Why the one-day 16% drop?
In the past few days, its share price has continued to fall. On Monday it fell more than 16%. The fall is largely because some politicians have been questioning Valeant’s price hikes on some drugs. For example, one politician highlighted that two of Valeant’s heart-drug prices were increased by over 200% and 500% the day Valeant acquired the rights to sell them.
The politicians aren’t just targeting Valeant Pharmaceuticals, but other drug companies as well. It’s just that Valeant was used as a concrete example of the drug-price hikes. So, other drug companies have experienced share price declines as well. Allergan PLC is an example. It fell by over 8% on Monday.
The negative headlines about drug companies is causing an industry-wide sell-off. Shareholders need to hang in there, and can take the opportunity to shop for attractively valued drug companies.
Valuation
After the 34% decline and at about $222 per share, Valeant is now priced around a price-to-earnings ratio of 16. This is a cheap multiple to pay for the kind of double-digit growth that Valeant is delivering to shareholders.

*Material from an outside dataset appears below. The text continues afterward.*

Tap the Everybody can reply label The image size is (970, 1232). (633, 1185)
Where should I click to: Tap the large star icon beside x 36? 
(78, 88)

Just two months ago, Valeant’s market cap was $115 billion and today it’s under $76 billion. The means $39 billion was vaporized in two short months. This is a prime example that the market can be driven by fear.
Profitability
For the last decade, Valeant achieved high gross margins that oscillated between 65 and 73%. For the last year, it has stayed at the high end of the spectrum. Further, in the same period, it generated U$5.5 free cash flow per share. So, the company is highly profitable.
Debt
What may be of concern to investors is its debt levels. The higher the debt levels, the higher chance a company can go bankrupt. Valeant’s debt-to-cap is 80%. Also, in the latest quarter its debt-to-equity ratio increased by 64% compared with 2014.
In conclusion
Current shareholders should not sell in panic. In the short term, the market can act emotionally with no rationality. If anything, shareholders should re-evaluate their position to determine if they want to buy more shares at a more attractive valuation, or they could choose to add other drug companies that are also caught up in this sell-off.
Investors thinking of starting a position in Valeant Pharmaceuticals should evaluate the company because it is much more attractively valued than it was two months ago.